The Federal Government has brought forward plans to overhaul Australia's media laws to accommodate its $43 billion plan to give 90 per cent of the population access to high speed broadband.
As reported in The Australian, Federal Communications Minister Stephen Conroy told technology industry representatives that many media regulations would not survive construction of the national broadband network. "We're very conscious that the existing regulatory framework that exists - particularly in the media sector - is going to struggle to survive in a truly digitalised world." He said, "Convergence has happened. The broadband network is going to radically reshape the media sector."

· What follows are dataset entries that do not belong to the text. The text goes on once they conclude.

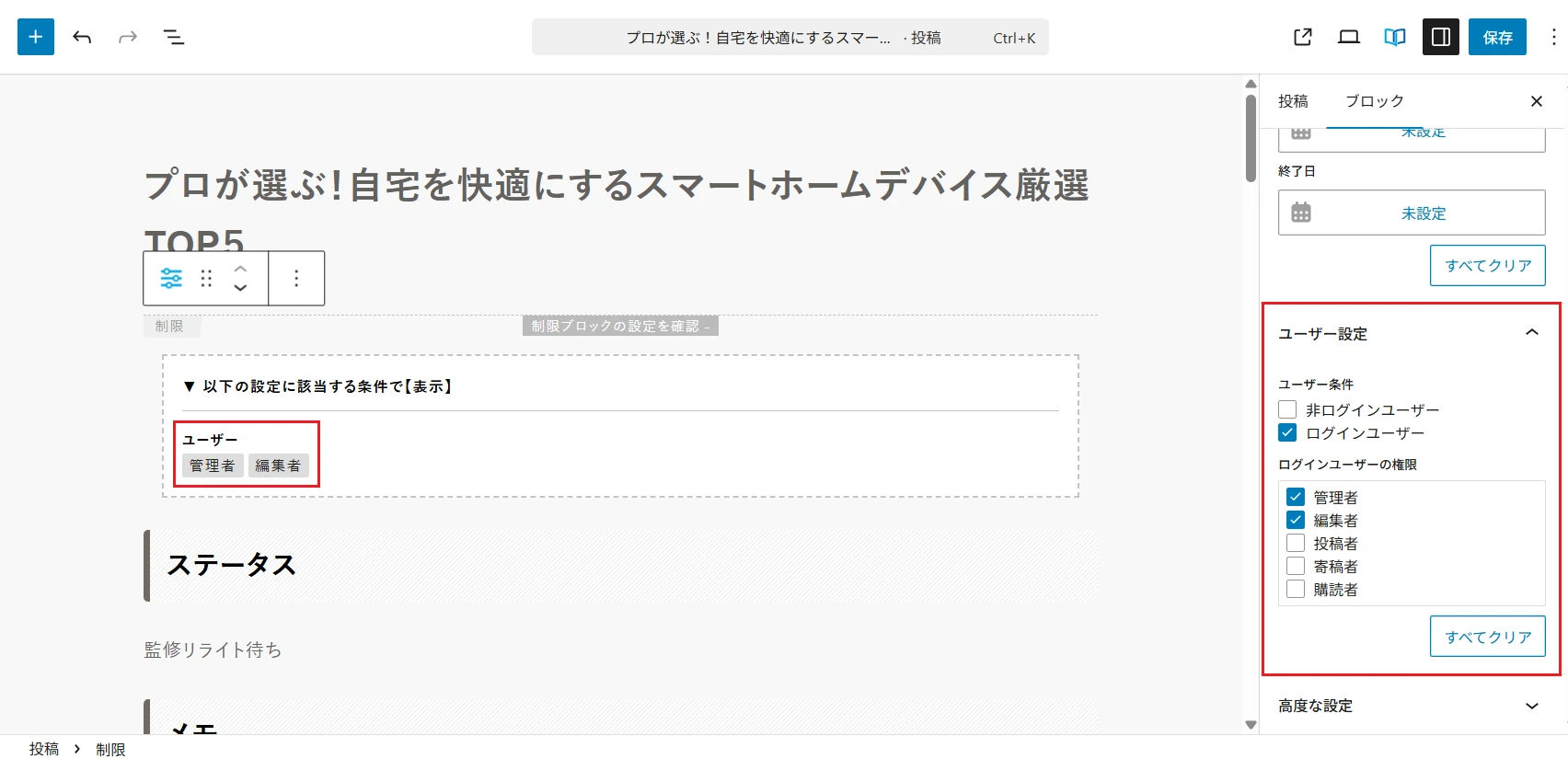Expand the 高度な設定 section
This screenshot has height=759, width=1568.
coord(1531,706)
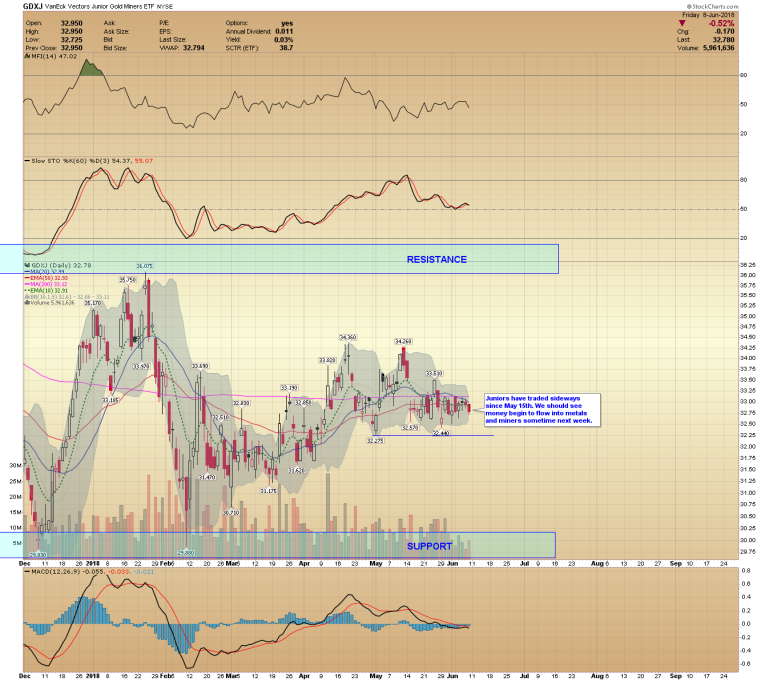765x681 pixels.
Task: Click the candlestick icon beside GDXJ (Daily)
Action: (26, 265)
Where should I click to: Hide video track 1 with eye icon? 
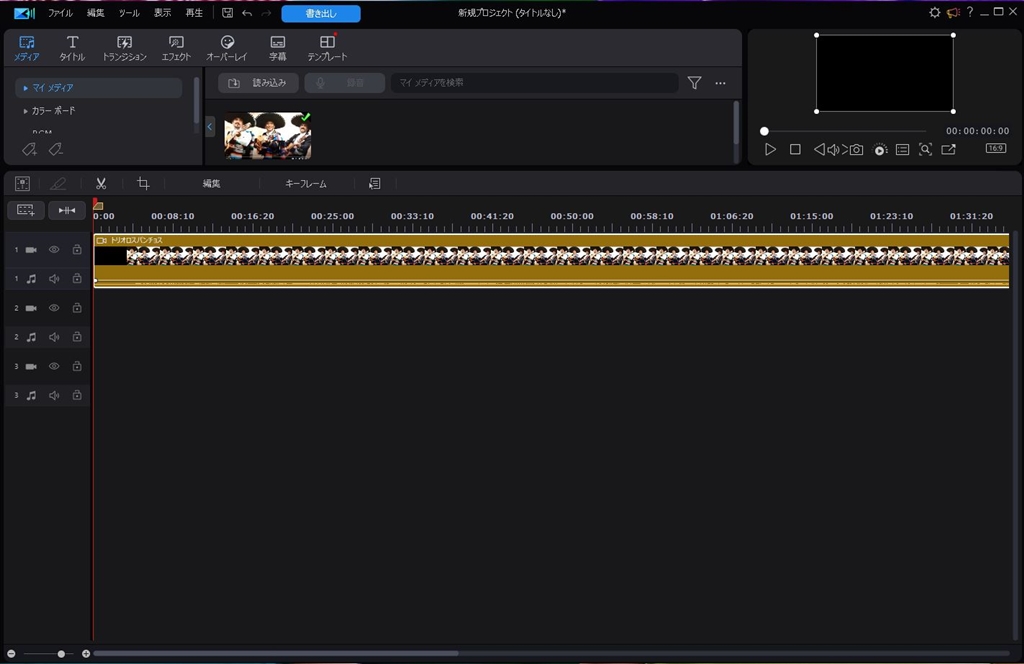click(54, 249)
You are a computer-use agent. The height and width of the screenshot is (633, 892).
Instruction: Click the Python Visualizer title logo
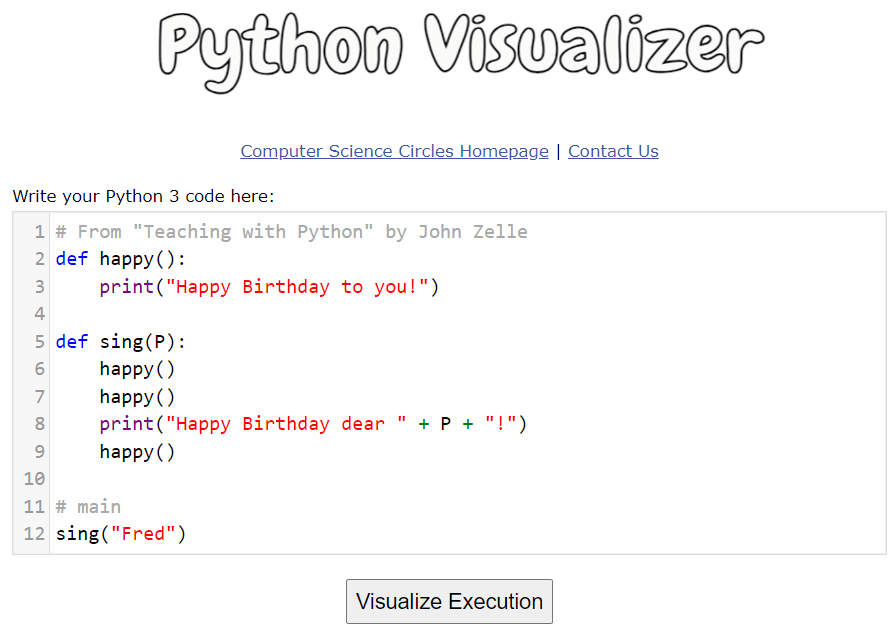point(460,49)
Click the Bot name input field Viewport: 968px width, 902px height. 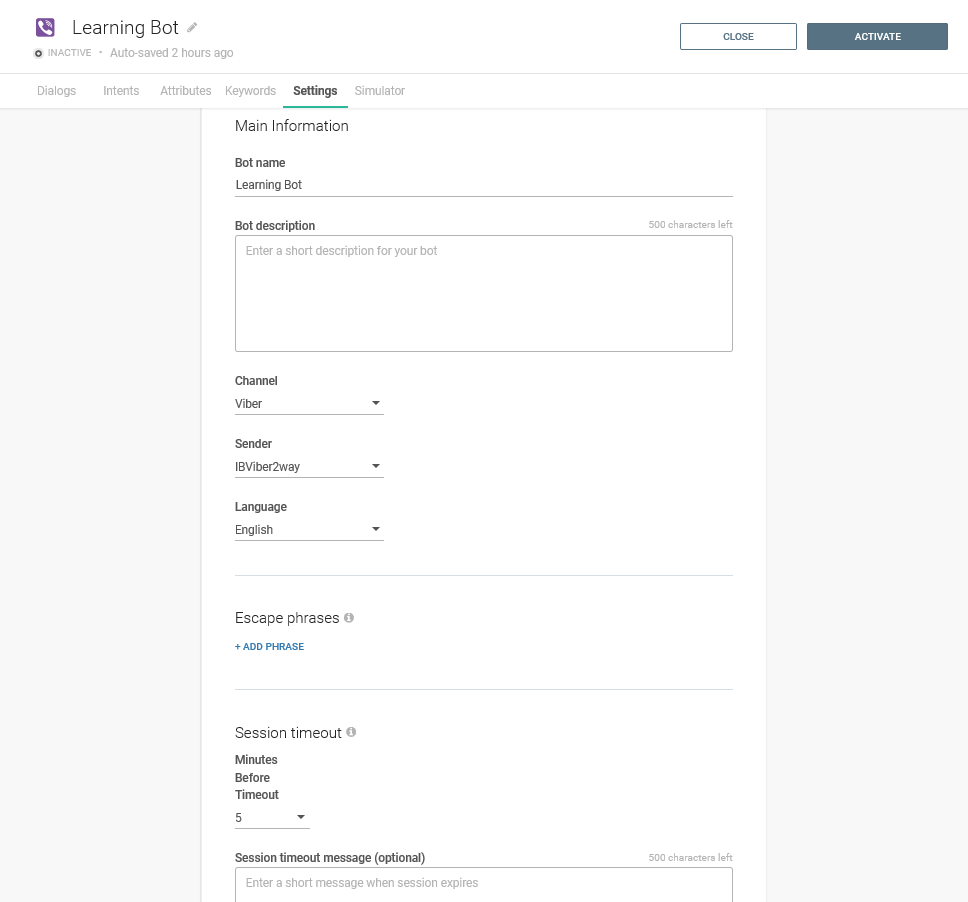pyautogui.click(x=483, y=184)
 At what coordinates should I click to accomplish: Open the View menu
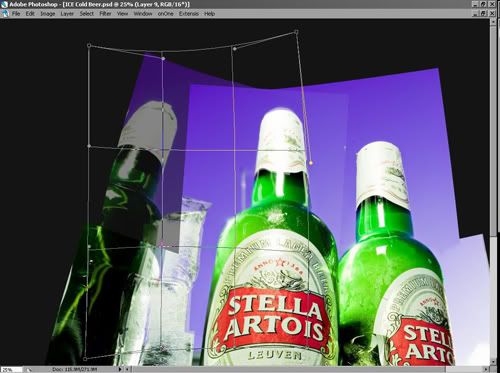coord(122,14)
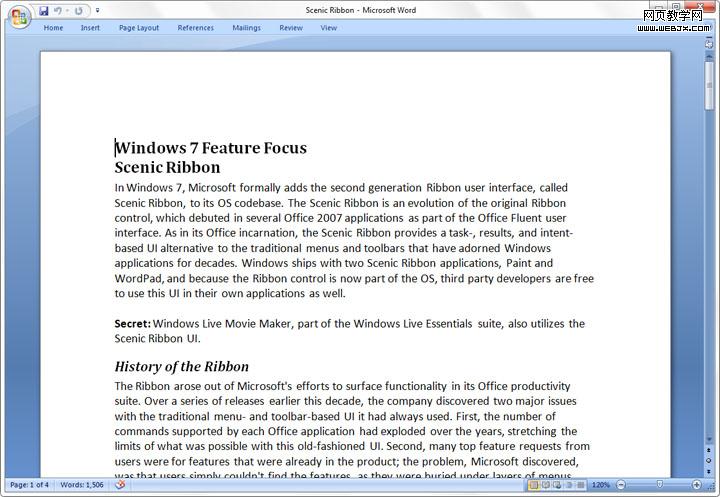This screenshot has height=497, width=720.
Task: Click the Words: 1,506 count in status bar
Action: (x=79, y=485)
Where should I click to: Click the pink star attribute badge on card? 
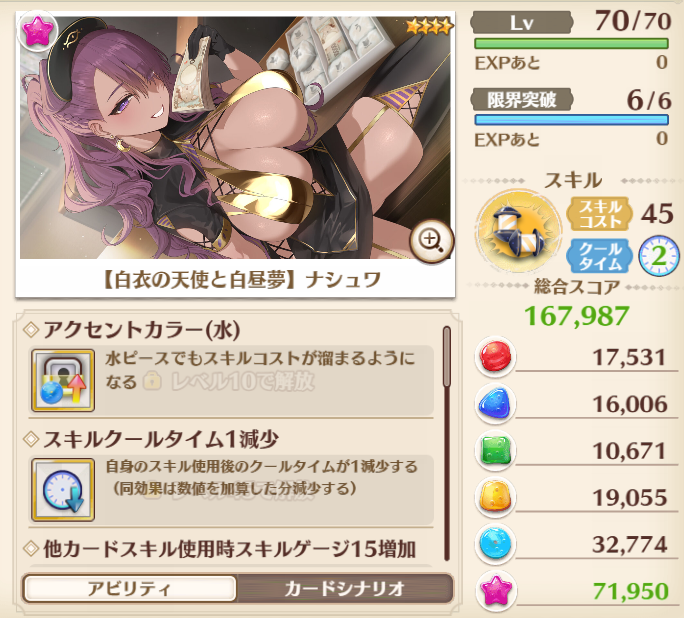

Senator Conroy said he was particularly concerned that internet television services made possible by the future high speed broadband connections known as IPTV would render the rules governing broadcast audience reach obsolete.
Cross media ownership laws would also be up for discussion as more print media operators start taking advantage of IPTV by streaming videos and news bulletins online.
Professor Michael Fraser, director of the Communications Law Centre at UTS told The Australian the government faced a tough balancing act retaining local media diversity while ensuring media companies stayed large enough to survive as broadband globalised the industry. "You've got to make sure that there is competition among the Australian media on the one hand, by not allowing a monopoly situation. But on the other hand, you've got to make sure that they are big enough to survive. So you have to balance diversity against size," He said.
Professor Fraser rejected arguments that they new forms of media arising from the growth of the internet such as blogs and other forms of social media could inject sufficient quality journalism to overcome concerns about diminishing diversity.